§ **REQUIREMENTS**:
In the essay on lawlessness in Russia, what does the text give as the last sentence of The Gulag Archipelago?

§ **PAGE TEXT**:
>> begin
I vividly recall a day in my securities regulation class in law school.  This was the mid-1990s, when the former Soviet bureaucracy and the blatnye that form an ever-present background in survivor’s literature finally merged.  This was the era of broad-daylight murders and kidnappings.  Somehow the subject of Russia came up, and how capital markets functioned in Russia, and the sheer criminality of it all.  Some American student came out with a typical pie-in-the-sky proposition of why don’t they just do it thus-and-such way.  All the way down front (and this was a large lecture room), one of the Russian LL.M. students turned around in her seat and asked, incredulously, “Do you have any idea how things in Russia actually work?”  Silence.

There is a good English expression for what is going on at the IRS and what went on — to some extent, still goes on — in Russia:  lawlessness.  In fact, the last sentence in The Gulag Archipelago is, tellingly, “There is no law.”  In survivor’s literature lawlessness is experienced not only by the utter corruption of law worked by the infamous Article 58 (guard to prisoner:  “How long is your sentence?”  prisoner:  “Five years.”  guard:  “What did you do?”  prisoner: “Nothing at all.”  guard:  “You lie!  The punishment for nothing at all is ten years!”) but also by the “socially friendly elements” of the blatnye.  They ruled the roost in camp until nearly the end.  What changed?  The Ukrainians decided they’d had enough of it.  They very simply decided they were going to kill all the stoolies and all the thieves.  And so they did.  Within a very brief time the camp authorities realized that their precious thieves were about to be exterminated, and moved them to completely different camps.  No more did the camp guards have the thieves to help them out, to install in the trusty positions.  Now you had entire camps full of nothing but Article 58s.

And yet, even after the camps were long shuttered, the rot remained.  And in the end the Soviet Union fell apart.  It simply fell apart.  For the only time I’m aware of, a sovereign nation, not at war and without a single hostile boot on its soil — in fact, at the head of a servile alliance system — and sitting on top of untold natural wealth in the form of generations’ reserves of fossil fuels and just about every useful mineral known to modern man, pulled the shutters closed and went out of business.  Because it couldn’t go on.  Because it had finally rotted out from within.  Will anyone argue that liberty prevails in Russia now?
>> end
§ **SUPPLIED DATA**:
>> begin
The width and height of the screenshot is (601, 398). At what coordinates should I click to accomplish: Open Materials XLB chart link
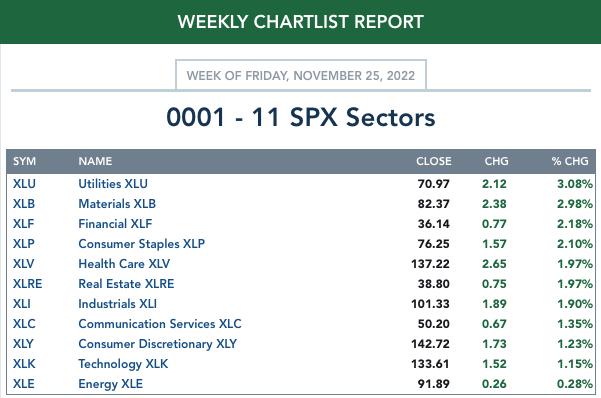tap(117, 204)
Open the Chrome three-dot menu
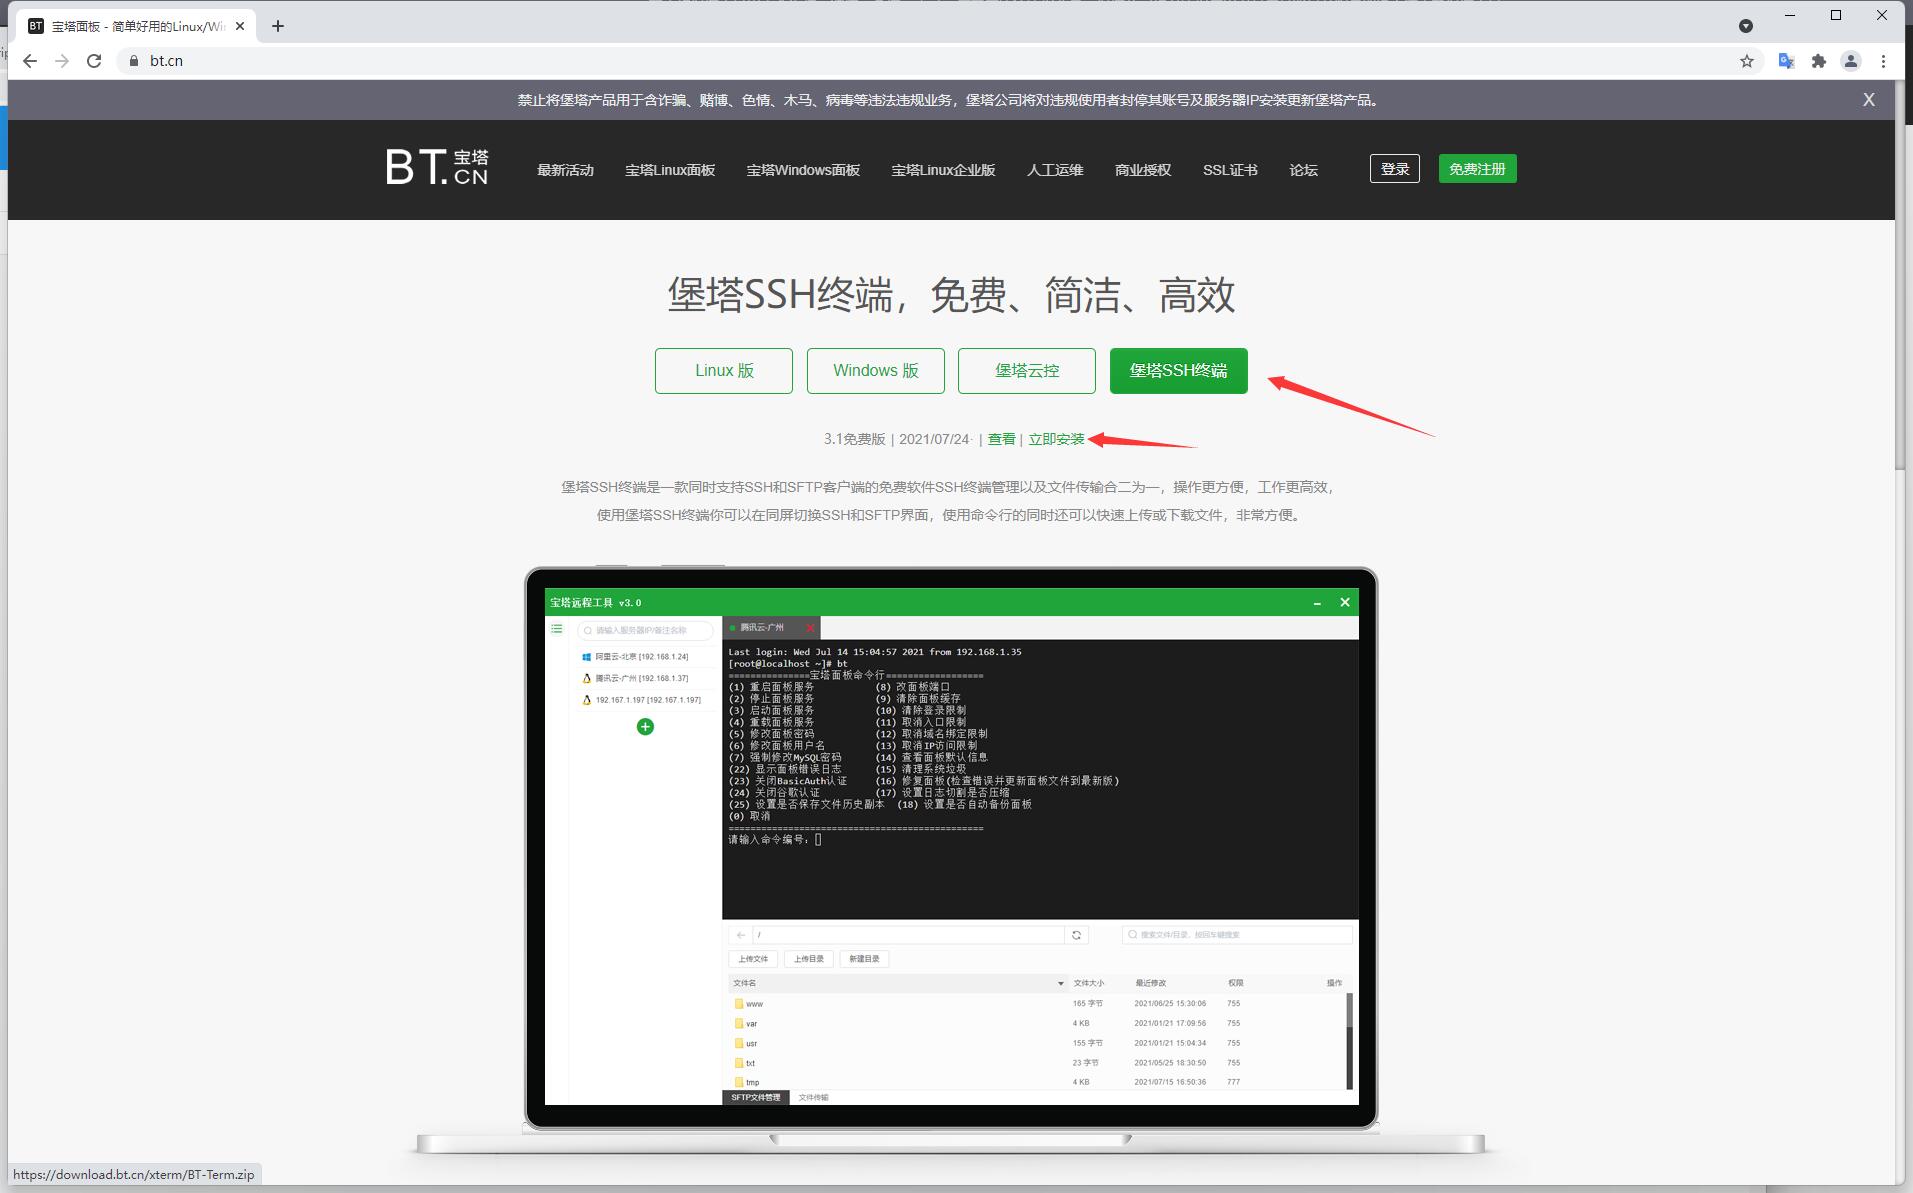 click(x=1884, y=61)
>> end
§ **EXERCISE RESPONSE**:
"There is no law."